Faster (and exact) phylogenetic diversity computations in R
Submitted by editor on 9 October 2015. Get the paper!By Constantinos Tsirogiannis and Brody Sandel
Some species assemblages represent a narrow section of the tree of life, while others include a broader swath. This difference can be quantified with phylogenetic diversity measures, which describe the diversity of an assemblage according to the distances among its members on a phylogenetic tree. These measures are useful in conservation prioritization and in basic ecology.
Often, it is useful to standardize a phylogenetic diversity value against the species richness of an assemblage. For example, the widely used Net Relatedness Index (NRI) standardizes the Mean Pairwise Distance (MPD) measure according to the expected mean and standard deviation of MPD, given species richness and the tree shape. Traditionally, this standardization is performed by comparing the observed value against a set of values obtained by Monte Carlo randomizations.
Unfortunately, on large phylogenetic trees (say, with >5000 species), these approaches are slow and inexact. So, we began working on designing efficient algorithms that can perform this standardization both exactly and fast (Tsirogiannis et al. 2012, 2014). These algorithms are now available in PhyloMeasures – as both C++ and R packages. Using this package, we can calculate richness-standardized phylogenetic diversity measures in a few seconds, even for trees with >100,000 tips.

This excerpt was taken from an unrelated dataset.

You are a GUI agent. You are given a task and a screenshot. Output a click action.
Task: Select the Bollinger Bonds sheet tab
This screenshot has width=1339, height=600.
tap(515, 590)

PhyloMeasures contains functions to calculate both the basic and richness-standardized versions of phylogenetic diversity (PD), MPD, the Mean Nearest Taxon Distance (MNTD), the Core Ancestor Cost (CAC), and two-sample versions of most of these, such as the Common Branch Length (CBL) and Community Distance (CD). Future developments will include allowing unequal species frequencies in the standardization procedures.
We expect that these tools will make research more efficient. More than that, we hope that they inspire ecologists to ask new kinds of questions. For example, because these computations are so fast on single trees, it is now feasible to repeat them across a large family of trees to better understand the influence of phylogenetic uncertainty (for example Barnagaud et al. 2014).
References
Barnagaud, Jean‐Yves, W. Daniel Kissling, Brody Sandel, Wolf L. Eiserhardt, Çağan H. Şekercioğlu, Brian J. Enquist, Constantinos Tsirogiannis, and Jens‐Christian Svenning. 2014. Ecological traits influence the phylogenetic structure of bird species co‐occurrences worldwide. Ecology Letters 17: 811-820
Tsirogiannis, C., B. Sandel and D. Cheliotis. 2012. Efficient computation of popular phylogenetic tree measures. Lecture Notes in Computer Science 7534: 30-43.
Tsirogiannis, C., B. Sandel, Kalvisa, A. 2014. New algorithms for computing phylogenetic biodiversity. Lecture Notes in Computer Science 8701: 187-203.